Наконец-то! Устинов ввалился в комнату, сгреб в охапку, прижал к плечу. Наконец-то! Морзянка оборвалась. В душу снизошло долгожданное отдохновение, и жизнь тот час превратилась в сказку. В страшную и прекрасную сказку. Тишина была прекрасна. В ней был волшебный лесной островок, синяя гладь озера, нежные мужские руки. В ней утро дарило веселье, закат обещал удачу, ночи полнились удовольствием. Но тишина ужасала. Когда она таяла, временами это случалось, когда здравомыслие, рассудок — что-то рациональное — выглядывало из тьмы и с недоумением озирало маленький пятачок земли, окруженный со всех сторон водой, незнакомый деревянный дом, потное мужское тело, возбужденную плоть, становилось до невозможности страшно.
«Где я? Что со мной? — в душе рождался страх, но тут же возникало понимание — рядом Борька. Впрочем, скорее это было ощущение. Катя просто знала, что Устинов рядом и значит, ей нечего бояться.
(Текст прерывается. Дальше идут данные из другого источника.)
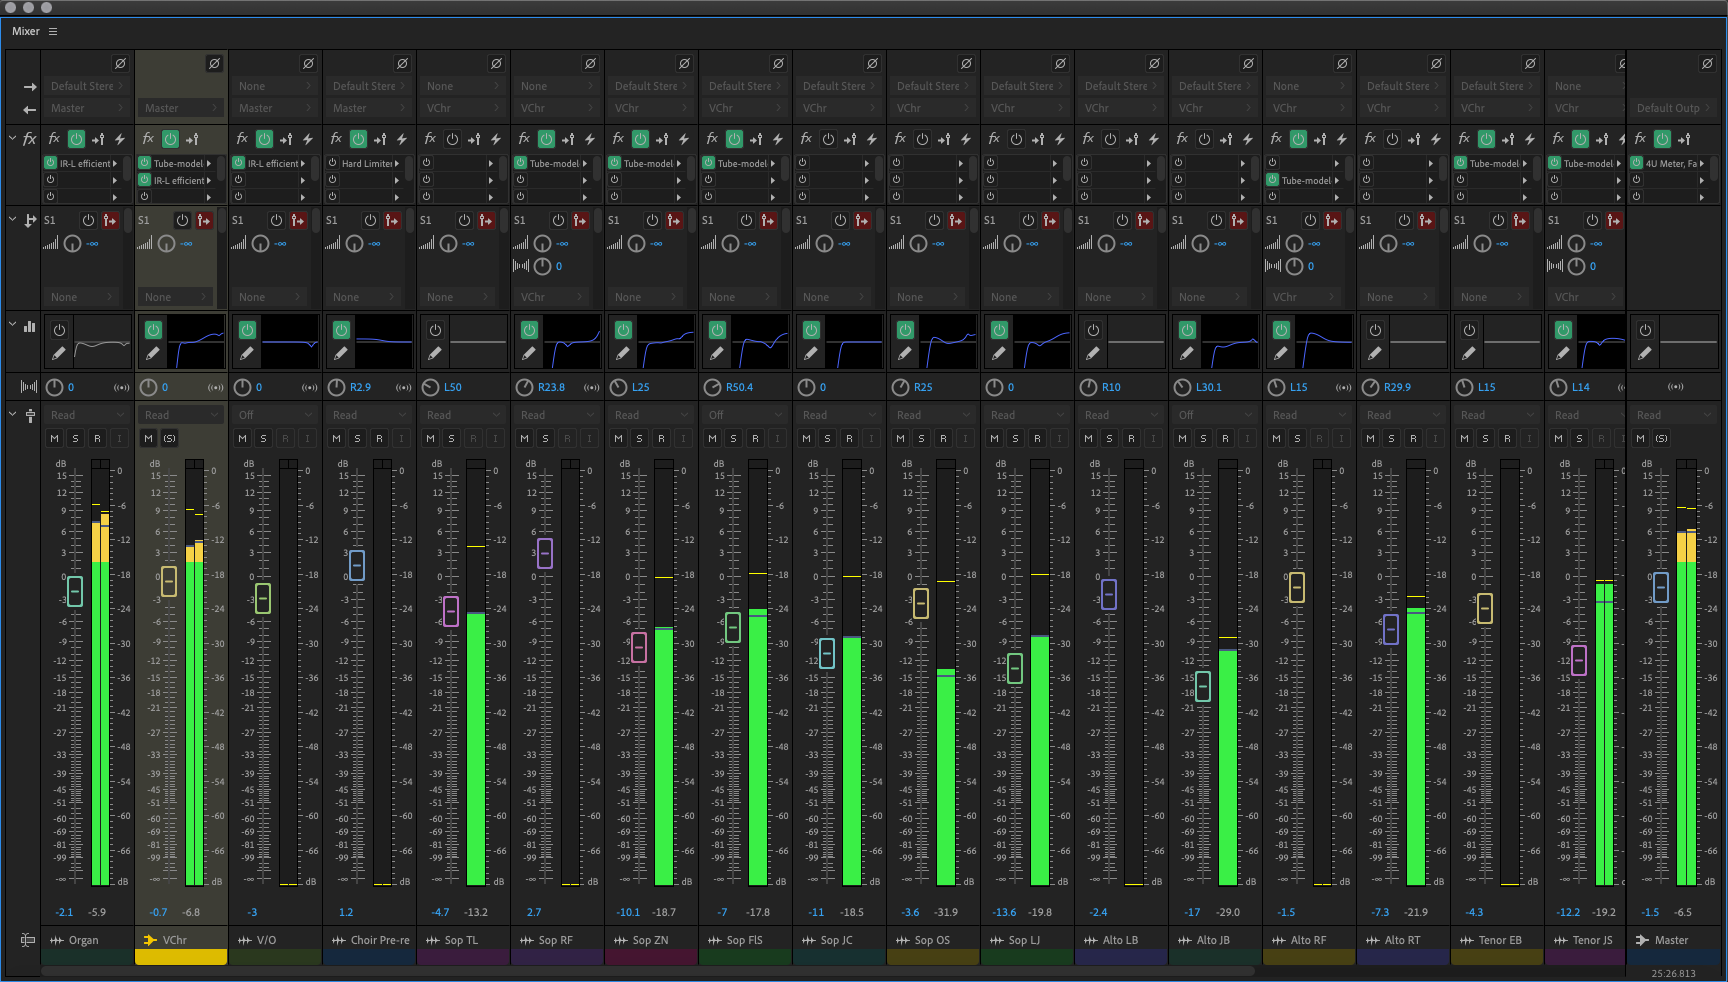Toggle polarity reverse on Organ track
This screenshot has width=1728, height=982.
(120, 64)
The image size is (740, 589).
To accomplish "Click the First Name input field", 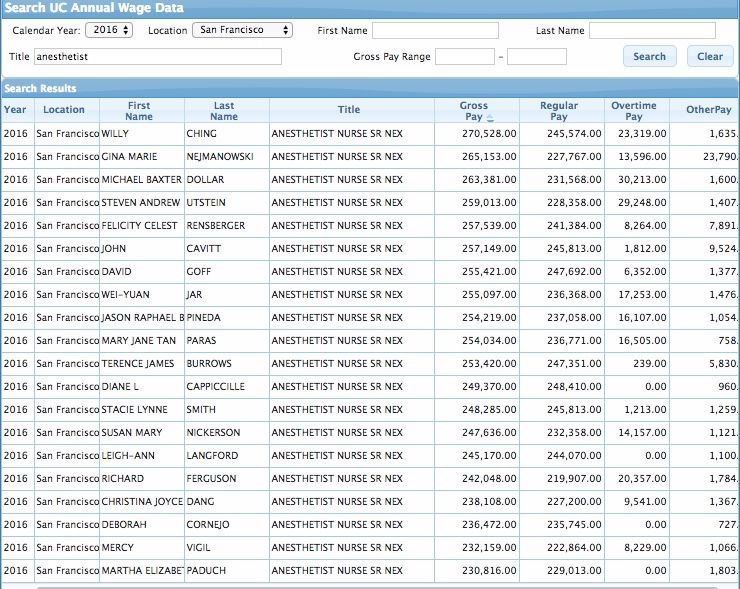I will click(x=435, y=31).
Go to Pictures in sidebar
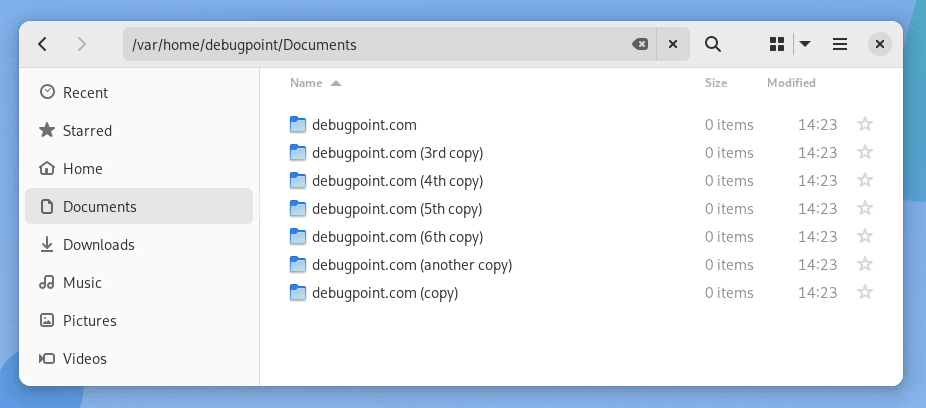This screenshot has width=926, height=408. tap(90, 321)
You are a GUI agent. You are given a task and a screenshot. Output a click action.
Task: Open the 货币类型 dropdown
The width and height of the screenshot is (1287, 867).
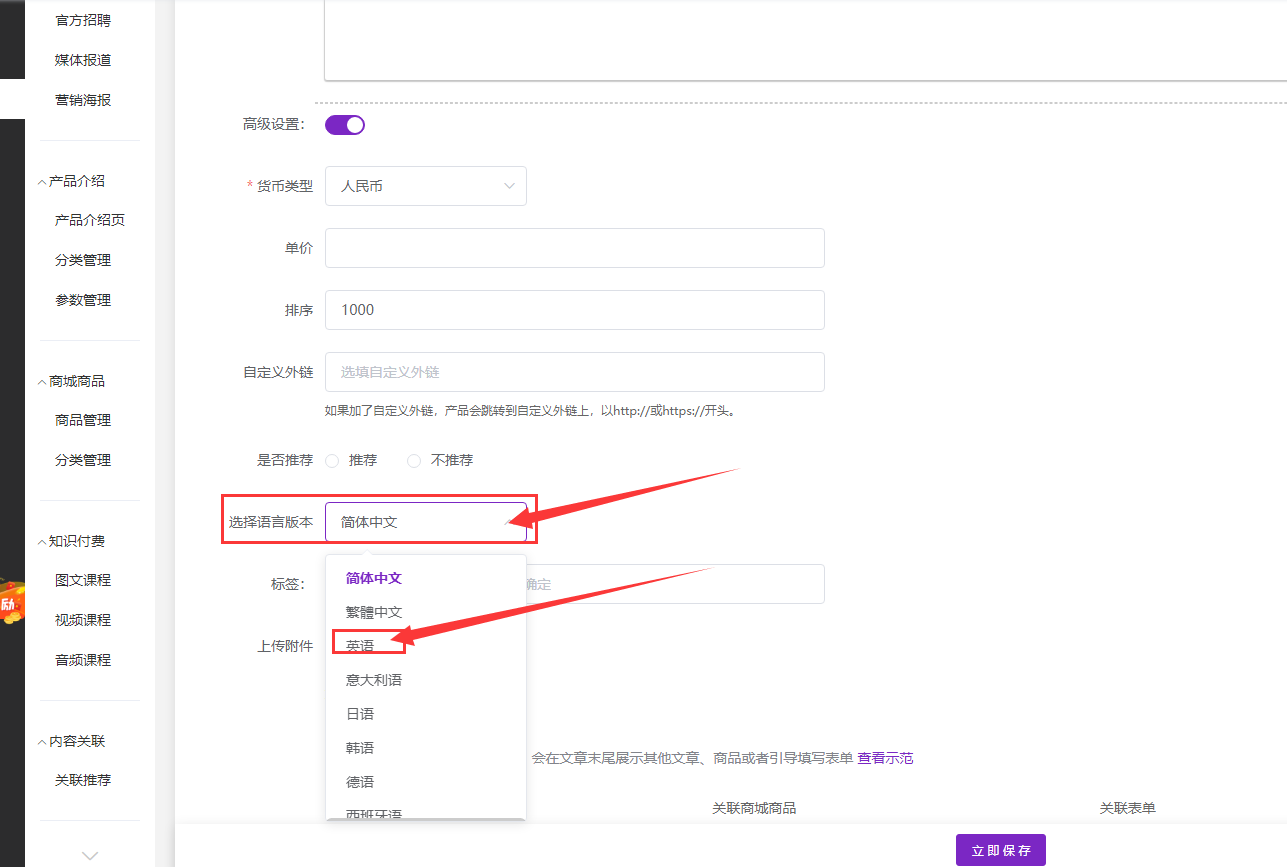click(x=425, y=186)
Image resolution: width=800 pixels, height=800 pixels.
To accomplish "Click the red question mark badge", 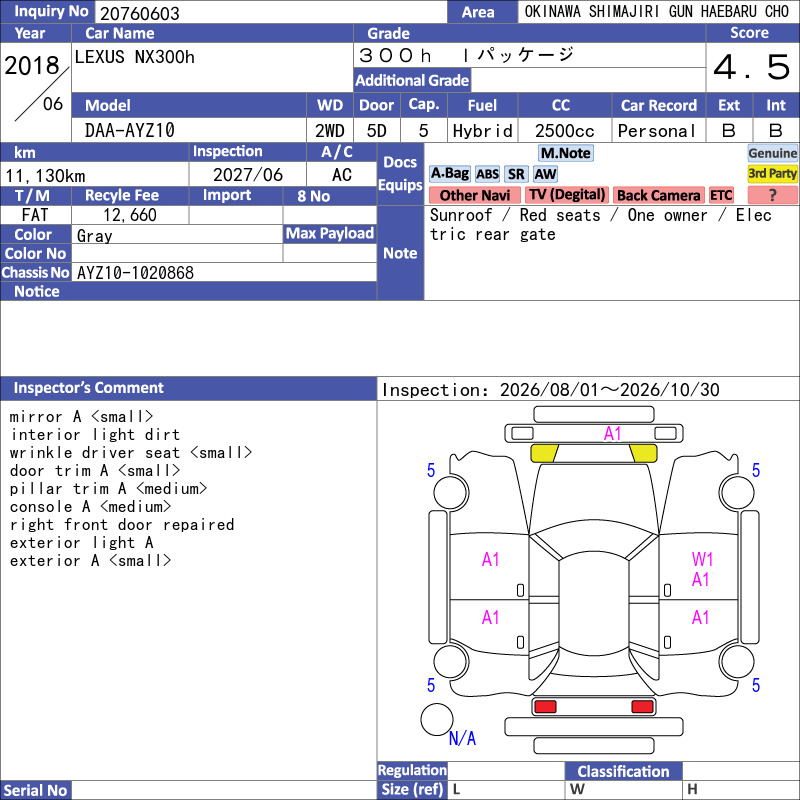I will click(x=772, y=195).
Он не позволит ни острову, ни воде, ни дому, ни мужскому телу причинить ей вред.
— Ты чуть с ума не сошла, — сказала потом тетя Ира.
— Не сошла и ладно — ухмыльнулась горько Катерина. — А какой я была? — спросила, замирая. Она почти ничего не помнила. Четкие ощущения оборвались на истеричном крике «мама» и вернулись под грохот выстрелов. Смерть мамы увела в беспамятство. Убийство мотоциклиста возвратило в реальность. Что разделяло события, чем полнились первые страшные дни? Тетя Ира неохотно призналась:
— У тебя помутился рассудок. Борька увез тебя на лесной островок, там ты пришла в себя. А была страшной, — Устинова вытерла мокрые глаза, — только это все в прошлом. Живи дальше, девочка. Тебе повезло, ты выкрутилась.
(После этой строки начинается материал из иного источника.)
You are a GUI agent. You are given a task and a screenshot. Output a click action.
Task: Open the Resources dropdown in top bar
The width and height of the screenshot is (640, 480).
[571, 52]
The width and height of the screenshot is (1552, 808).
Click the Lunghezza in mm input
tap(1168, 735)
Выкрутилась? Повезло? Катя представляла слюнявые губы, суетливо бегающий взгляд и сжималась от отвращения. Зачем Устинов видел ее жалкой, раздавленной, мерзкой! Весь май она терзалась жуткой фантазией: она — потная, липкая, дурацки хихикая, с пузырьками пены на искусанных губах занимается сексом с Устиновым. Он брезгливо отводит взгляд и морщится от отвращения.
Сейчас в разобранном уюте чужого быта Катя поняла, как она ошибалась. Не было жалкой мерзкой идиотки, не было слюней, брезгливости, отвращения. Была любовь. Любовь вела их друг к другу, удерживала рядом, не отпускала к чужим людям. Что ей, большой и сильной, проверенной всеми доступными и недоступными способами, пробу ставить негде, до нескольких дней безумия, слюней и затравленного взгляда? Ничего!
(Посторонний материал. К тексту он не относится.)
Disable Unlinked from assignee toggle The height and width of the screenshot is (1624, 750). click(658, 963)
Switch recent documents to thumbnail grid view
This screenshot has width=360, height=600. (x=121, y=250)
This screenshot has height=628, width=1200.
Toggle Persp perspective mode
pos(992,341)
— Я бы приняла Устинова любым: косым, кривым, горбатым, — прошептала сама себе Катя. — И он меня принимает любую…
Разве я люблю его за красоту, силу, серые глаза — открылась вдруг Америка. Нет, конечно. Худосочный заморыш с пальчиками-спичками пронзил ее детское сердце жалостью. С жалости началось ее чувство, жалостью — его жалостью — утвердилось. Устинов, жалея, сострадая, не видел ничего дурного в ней. Он никогда не видел ничего дурного в ней. Никогда. Ничего. Истина поражала простотой и универсальностью. Никогда. Ничего. В мае ей казалось: желать ее, сумасшедшую, Борька не мог. Она навязалась сама. Он не устоял, поддался соблазну, теперь переваривая впечатление, брезгует ею. Хмурая физиономия, угрюмое молчание говорили сами за себя. Сейчас Катя считала иначе. Борька откровенно и даже демонстративно тосковал.
Сегодня в ванной, еще не в силах произнести вслух то, что шептало сердце, она просила прощения за пустые подозрения. Борька, как обычно, был выше грязи и пошлости. Он был настоящий, верный, преданный, любимый. Ее борьба за независимость была глупой забавой, детской привычкой, дурью.